**TEKST**:
● ● ●

Autor |
Wiadomość |
Natalia Lupin |
Wysłany: Śro 10:44, 01 Kwi 2009 Temat postu: |
|
Whoa, Sev!
Całkiem nieźle im wyszło, ale jak dla mnie to nic nie pobije Seva z trzeciej części. Która, nawiasem mówiąc, była totalnie dupna. |
|
|
Ceres |
Wysłany: Śro 0:57, 01 Kwi 2009 Temat postu: |
|
Widziałyście? Są nowe plakaty do HP6, i kurczę, ale klimatyczne! Normalnie Severa to bym sobie skądś skombinowała, bo jest genialny (a ja nie lubię Rickmana w tej roli). Link na IMDB:
http://www.imdb.com/media/rm1098287872/tt0417741
Ron wygląda w tym stroju jak jakiś rycerz, a Drejcza prawie że nie poznałam... |
|
|
smagliczka |
Wysłany: Śro 21:19, 03 Gru 2008 Temat postu: |
|
Dzieciak... czego dowiedziałam się wczoraj... jest kuzynem Fiennesa
Serio. Nazywa się Hero Fiennes Tiffin. Więc, ekhym, młody Voldy jak dyabli, bo ma mhroczne więzy krwi (ponoć wybrali go w uczciwym castingu, w co wątpię - ale to nie zmienia faktu, że ostatecznie bardzo dobrze się złożyło, bo twarzyczkę ma idealną).
Jedenastoletni Tom jest super! Nieco gorszy ten nastoletni, ale co tam. Ważne, żeby zagrał dobrze. |
|
|
Natalia Lupin |
Wysłany: Śro 17:47, 03 Gru 2008 Temat postu: |
|
Ja wolę oglądać w lecie. Szybciej znajdę sobie zajęcie, żeby zapomnieć o ewentualnej chęci zamordowania reżysera
Ten dzieciak jest świetny, mam nadzieję, że pozwolą mu rozwinąć skrzydła i każda scena z nim będzie perełką. No i jeszcze garnitur Dumbla, mrrrau!!!

● ● ●

**ZESTAW MATERIAŁÓW**:
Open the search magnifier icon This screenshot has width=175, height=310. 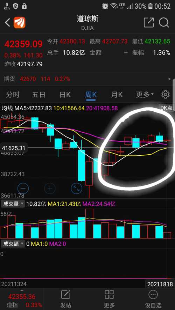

● ● ●

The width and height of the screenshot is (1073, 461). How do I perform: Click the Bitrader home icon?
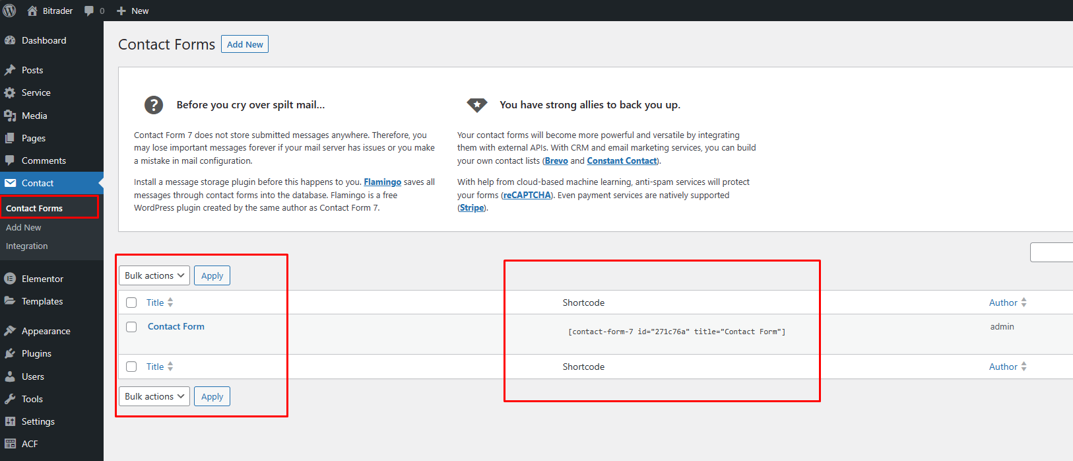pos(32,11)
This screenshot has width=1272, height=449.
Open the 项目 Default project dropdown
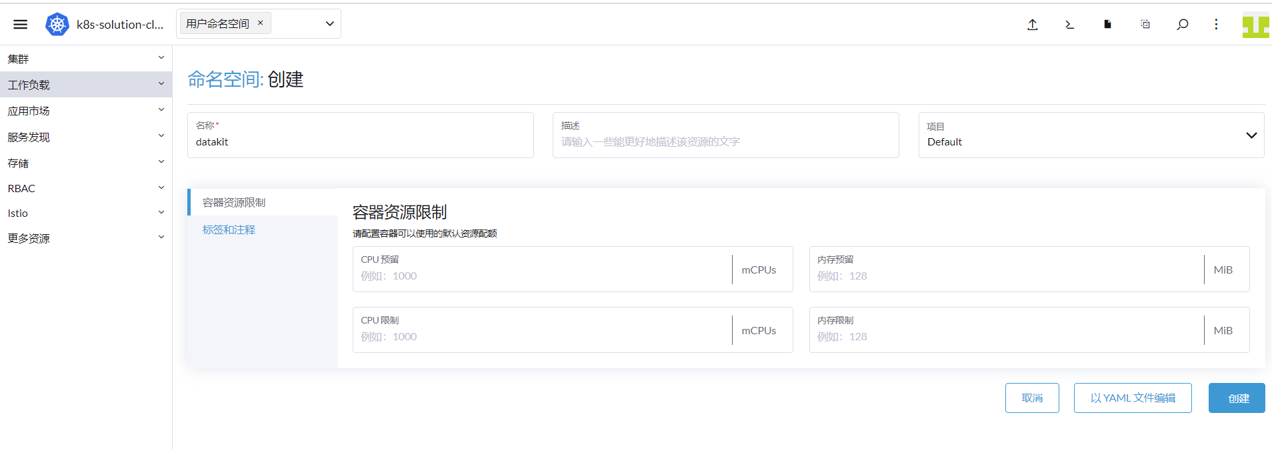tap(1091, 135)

● ● ●

**ZADANIA DO WYKONANIA**:
1. Jak nazywa się chłopiec, który według tekstu jest kuzynem Fiennesa?
2. Zmień fragment tekstu: zacznij od słów "Jedenastoletni Tom jest", a skończ na słowach "garnitur Dumbla, mrrrau!!!", zastępując "garnitur" słowem "płaszcz".
3. Jakie nicki mają autorzy postów w tekście? Wymień każdy tylko raz.

**OCZEKIWANE WYNIKI**:
1. Hero Fiennes Tiffin.

2.
Jedenastoletni Tom jest super! Nieco gorszy ten nastoletni, ale co tam. Ważne, żeby zagrał dobrze. |
|
|
Natalia Lupin |
Wysłany: Śro 17:47, 03 Gru 2008 Temat postu: |
|
Ja wolę oglądać w lecie. Szybciej znajdę sobie zajęcie, żeby zapomnieć o ewentualnej chęci zamordowania reżysera
Ten dzieciak jest świetny, mam nadzieję, że pozwolą mu rozwinąć skrzydła i każda scena z nim będzie perełką. No i jeszcze płaszcz Dumbla, mrrrau!!!

3. Natalia Lupin, Ceres, smagliczka